In summary, the future of EHRs is one of big data at the patient and population level, with access to cutting-edge data sources and data analysis tools. However, the promises of patient outcomes and public health come with privacy and security concerns. Patient consent for enrollment, patient control over their EHR’s contents, and special protections for “sensitive information” like mental health history and substance abuse, are just three of many considerations [10]. Technical methods like decentralized machine learning and other tools should be combined with sound healthcare policy in order to facilitate the safe and rapid uptake of EHRs.
References
[1] Jiang F, Jiang Y, Zhi H, et al. Artificial Intelligence in Healthcare: Past, Present and Future. Stroke and Vascular Neurology 2017; 2: e000101. DOI:10.1136/svn-2017-000101.

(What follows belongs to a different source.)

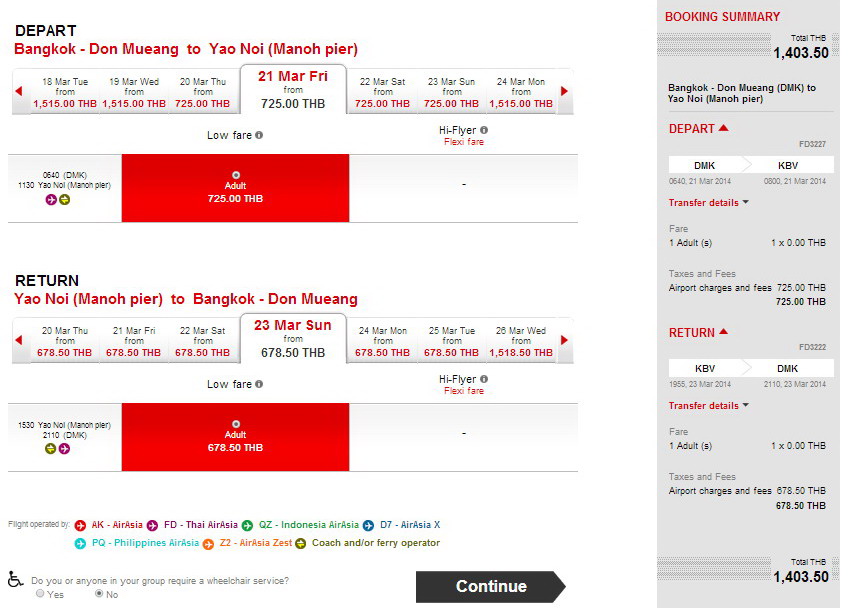
Task: Expand Transfer details under the depart flight
Action: click(708, 203)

[2] What are the Differences between Electronic Medical Records, Electronic Health Records, and Personal Health Records? (n.d.). Retrieved July 14, 2020, from https://www.healthit.gov/faq/what-are-differences-between-electronic-medical-records-electronic-health-records-and-personal.
[3] Névéol A, and Zweigenbaum P. Clinical Natural Language Processing in 2014: Foundational Methods Supporting Efficient Healthcare. Yearbook of Medical Informatics 2015; 10: 194-8. DOI:10.15265/IY-2015-035.
[4] Vijayakrishnan R, Steinhubl S, Ng K, et al. Prevalence of Heart Failure Signs and Symptoms in a Large Primary Care Population Identified Through the Use of Text and Data Mining of the Electronic Health Record. Journal of Cardiac Failure 2014; 20-7. DOI:10.1016/j.cardfail.2014.03.008.
[5] Carrell D, Halgrim S, Tran D et al. Using Natural Language Processing to Improve Efficiency of Manual Chart Abstraction in Research: The Case of Breast Cancer Recurrence. American Journal of Epidemiology 2014; 179-6. DOI:10.1093/aje/kwt441.
[6] Abul-Husn N, and Kenny E. Personalized Medicine and the Power of Electronic Health Records. Cell 2019; 177. DOI:10.1016/j.cell.2019.02.039.
[7] DNA Sequencing Costs: Data. October 2019. Retrieved July 14, 2020, from https://www.genome.gov/about-genomics/fact-sheets/DNA-Sequencing-Costs-Data.
[8] About Big Cities Health. (n.d.). Retrieved July 14, 2020, from https://www.bigcitieshealth.org/bchi-about.
[9] Rotmensch M, Halpern Y, Tlimat A, et al. Learning a Health Knowledge Graph from Electronic Medical Records. Scientific Reports 2017; 7: 5994.
[10] Rothstein, M. Health Privacy in the Electronic Age. Journal of Legal Medicine 2007; 28: 4. DOI:10.1080/01947640701732148.